REQUESTS>
1. Please list every person named in the passage below on truth in organizations.
2. Copy the passage below on truth in organizations from "The discussion group" to "leader and consultant.".

QUOTED PASSAGE>
You need to take responsibility for yourselves and get real.
(They eventually did and today, due to some good leadership, are
doing much better.)
What we call “noise” in mechanistic systems matters most in living systems—spirit, energy, ethics, emotion, excellence, and idealism, integrity, intimacy, and imagination. To deny so much of what is important in life is the ultimate lie, and it results in people like those described above.

The discussion group continued, and my thoughts shifted to the idea of “truth as a competitive advantage.” I recalled how writers and leaders as diverse as Peter Senge, Jack Welch, Tom Morris, Jim Collins, the 12-Steps of Alcoholics Anonymous, and all the world's great religions agree that we must see reality as honestly as possible if we want to enjoy mental health, make good decisions, become better people, and create inspirational visions. I know this to be true from my personal experiences with the denial and delusion of alcoholism (see Pamphlet 70) and my experiences as a leader and consultant.

Our reality is that we live in dark times. William James said that truth is what works. Much does not work in our organizations today. The mediocrity of so many organizations and the legions of walking dead within our enterprises are the result of false and failed beliefs about what works, old lies invested in and clung to tenaciously that some continue to try to make true. People shut down to cope. Each of us needs to turn the lights of authenticity on.

SUPPLIED INFORMATION>
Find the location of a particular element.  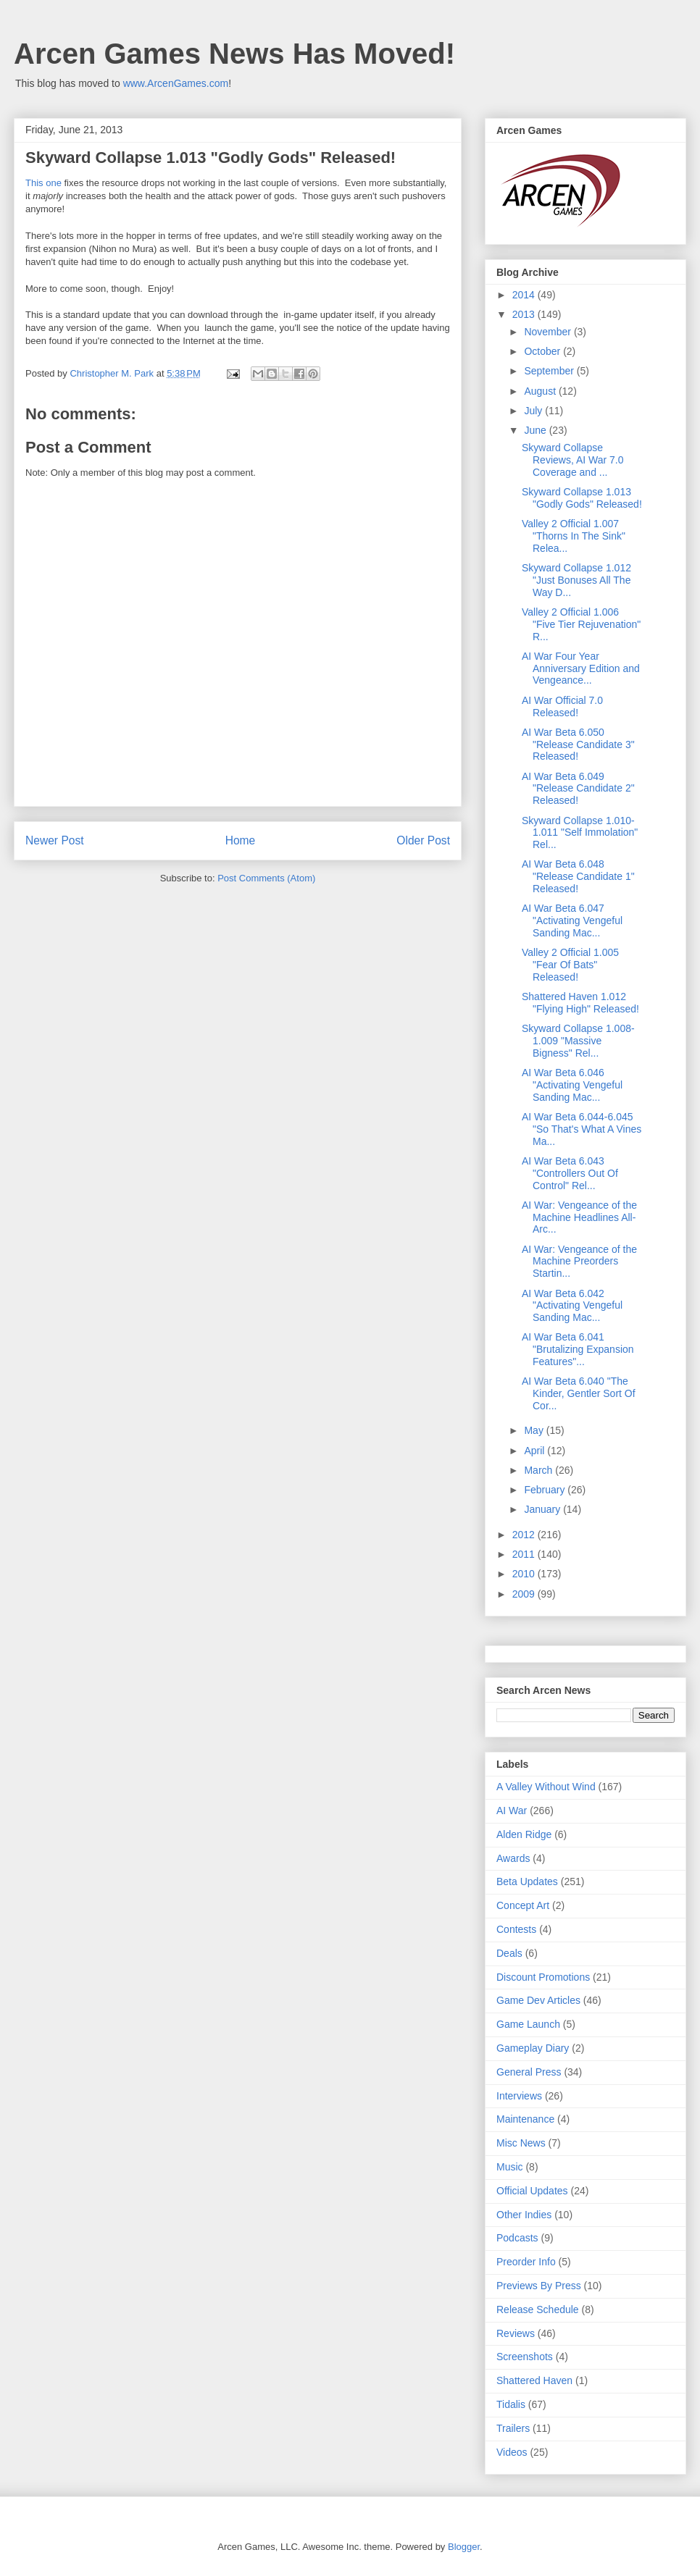

Podcasts is located at coordinates (517, 2238).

SOLUTIONS PER TASK>
1. Peter Senge, Jack Welch, Tom Morris, Jim Collins, William James

2.
The discussion group continued, and my thoughts shifted to the idea of “truth as a competitive advantage.” I recalled how writers and leaders as diverse as Peter Senge, Jack Welch, Tom Morris, Jim Collins, the 12-Steps of Alcoholics Anonymous, and all the world's great religions agree that we must see reality as honestly as possible if we want to enjoy mental health, make good decisions, become better people, and create inspirational visions. I know this to be true from my personal experiences with the denial and delusion of alcoholism (see Pamphlet 70) and my experiences as a leader and consultant.